# Problem:
The records appear below. Set down exactly each line from the one that contains "Home (60, 1125)" through the last, both included.

# Source material:
※ ※ ※

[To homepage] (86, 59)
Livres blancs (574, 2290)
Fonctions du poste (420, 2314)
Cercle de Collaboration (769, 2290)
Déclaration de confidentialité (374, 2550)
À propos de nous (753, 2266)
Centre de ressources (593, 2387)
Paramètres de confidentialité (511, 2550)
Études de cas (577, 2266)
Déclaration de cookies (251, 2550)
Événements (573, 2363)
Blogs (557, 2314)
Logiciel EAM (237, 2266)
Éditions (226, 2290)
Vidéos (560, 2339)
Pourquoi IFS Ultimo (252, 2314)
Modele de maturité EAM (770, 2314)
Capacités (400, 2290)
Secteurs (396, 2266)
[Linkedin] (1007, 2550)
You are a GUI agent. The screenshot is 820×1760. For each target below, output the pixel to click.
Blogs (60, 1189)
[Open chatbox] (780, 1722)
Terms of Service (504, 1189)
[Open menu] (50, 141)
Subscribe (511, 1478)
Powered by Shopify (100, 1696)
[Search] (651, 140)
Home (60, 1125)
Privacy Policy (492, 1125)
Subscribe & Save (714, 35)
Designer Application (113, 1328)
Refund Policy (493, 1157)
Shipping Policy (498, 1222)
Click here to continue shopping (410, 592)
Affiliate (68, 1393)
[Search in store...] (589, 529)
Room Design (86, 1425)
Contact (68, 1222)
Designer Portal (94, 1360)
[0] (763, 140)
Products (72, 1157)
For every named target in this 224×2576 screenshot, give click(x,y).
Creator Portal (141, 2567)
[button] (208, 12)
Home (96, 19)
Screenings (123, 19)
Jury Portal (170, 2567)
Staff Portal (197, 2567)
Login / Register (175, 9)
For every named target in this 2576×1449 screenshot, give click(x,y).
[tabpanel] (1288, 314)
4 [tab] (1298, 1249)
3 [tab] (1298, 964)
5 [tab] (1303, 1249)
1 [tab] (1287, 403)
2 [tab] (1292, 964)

※ ※ ※

# Solution:
Home (60, 1125)
Privacy Policy (492, 1125)
Subscribe & Save (714, 35)
Designer Application (113, 1328)
Refund Policy (493, 1157)
Shipping Policy (498, 1222)
Click here to continue shopping (410, 592)
Affiliate (68, 1393)
[Search in store...] (589, 529)
Room Design (86, 1425)
Contact (68, 1222)
Designer Portal (94, 1360)
[0] (763, 140)
Products (72, 1157)
For every named target in this 224×2576 screenshot, give click(x,y).
Creator Portal (141, 2567)
[button] (208, 12)
Home (96, 19)
Screenings (123, 19)
Jury Portal (170, 2567)
Staff Portal (197, 2567)
Login / Register (175, 9)
For every named target in this 2576×1449 screenshot, give click(x,y).
[tabpanel] (1288, 314)
4 [tab] (1298, 1249)
3 [tab] (1298, 964)
5 [tab] (1303, 1249)
1 [tab] (1287, 403)
2 [tab] (1292, 964)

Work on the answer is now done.